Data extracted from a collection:
-*-*-
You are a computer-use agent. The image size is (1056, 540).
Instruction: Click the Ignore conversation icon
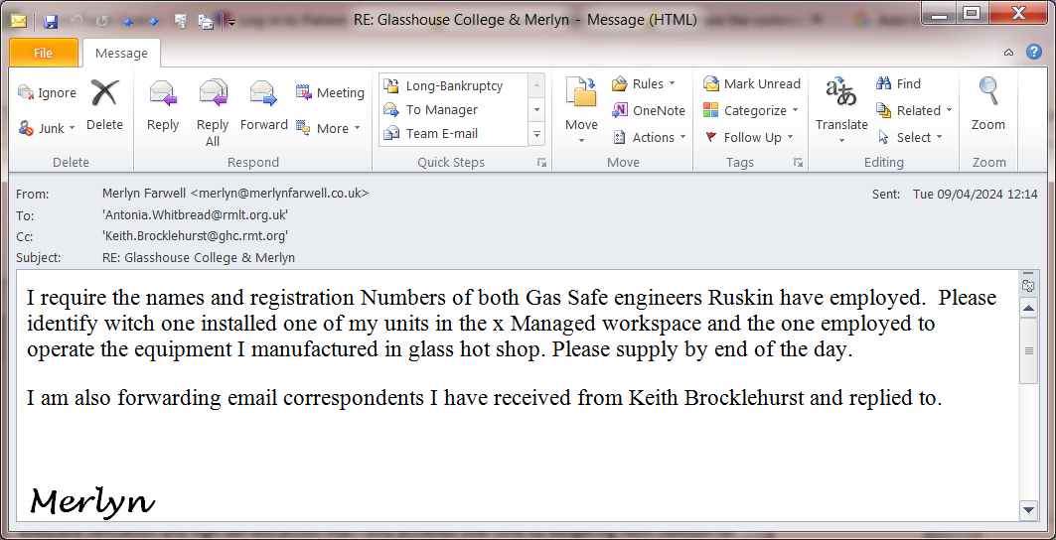pos(47,93)
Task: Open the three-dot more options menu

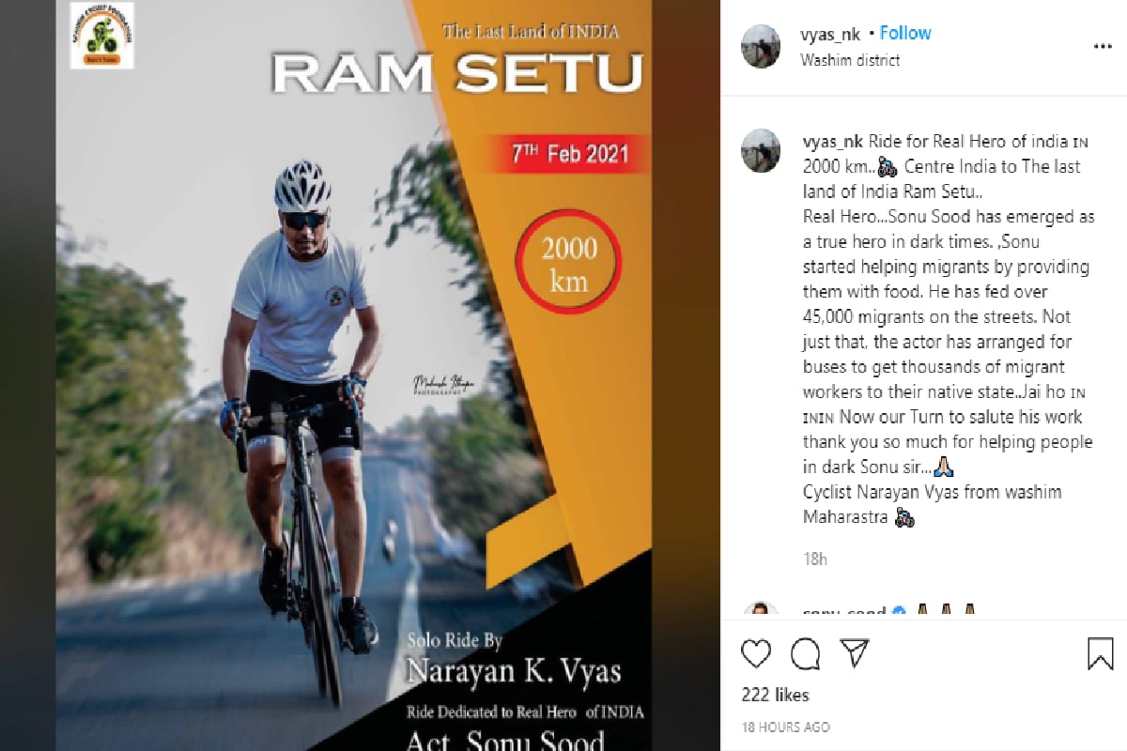Action: pos(1103,46)
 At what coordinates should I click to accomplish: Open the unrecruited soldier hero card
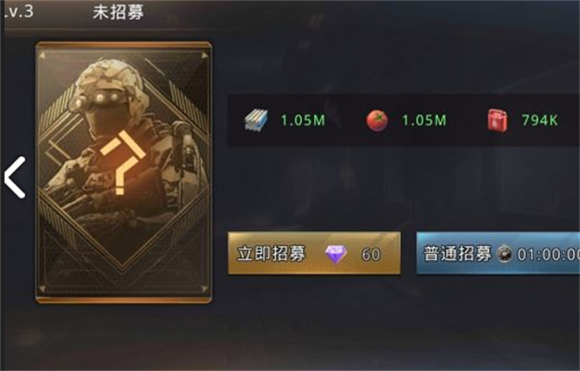tap(124, 173)
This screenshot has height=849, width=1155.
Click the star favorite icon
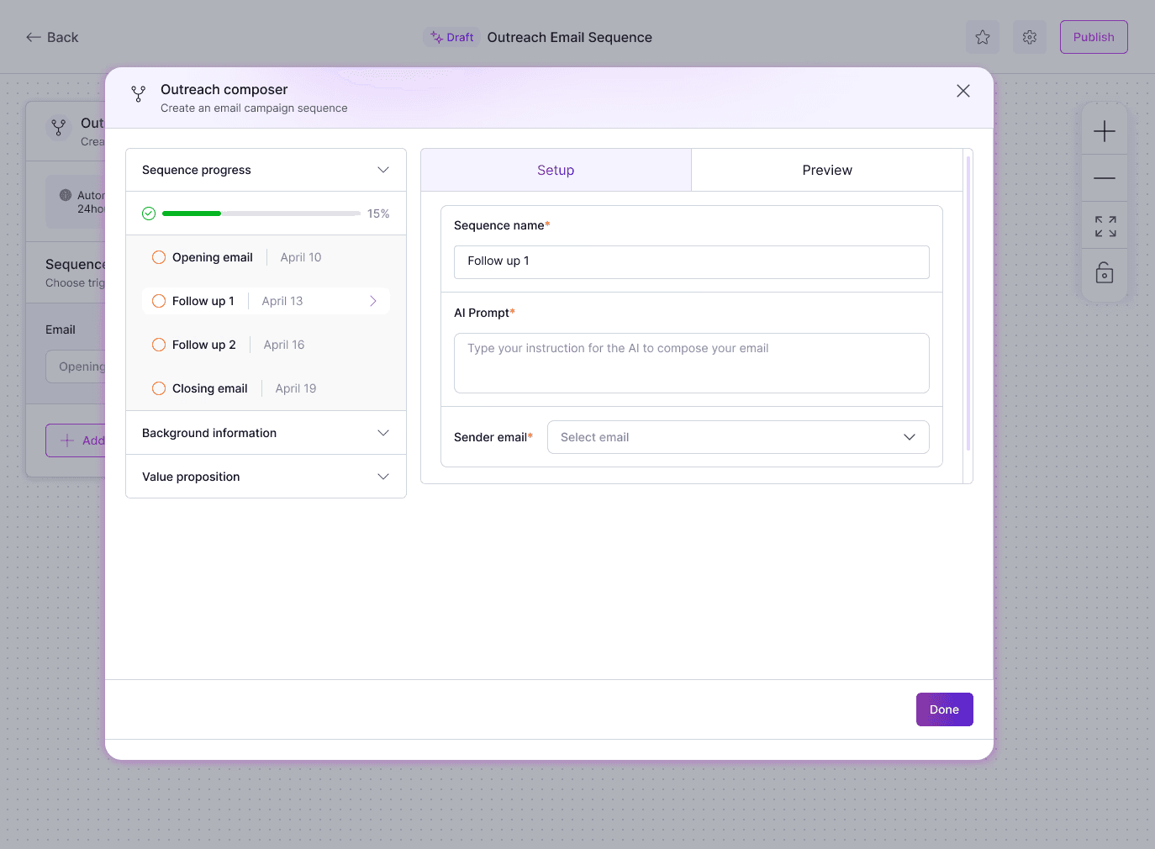pos(983,37)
-*-*-
PROBLEM DESCRIPTION: Set down word for word every line from the one containing "Instruction: Click the" through the last line of the records above, both ends included. Leave out the pictures.

RESULT OF THE TASK:
Instruction: Click the Ignore conversation icon
pos(47,93)
Task: Open the three-dot more options menu

Action: pos(1103,46)
 At what coordinates should I click to accomplish: Open the unrecruited soldier hero card
tap(124, 173)
This screenshot has height=849, width=1155.
Click the star favorite icon
pos(983,37)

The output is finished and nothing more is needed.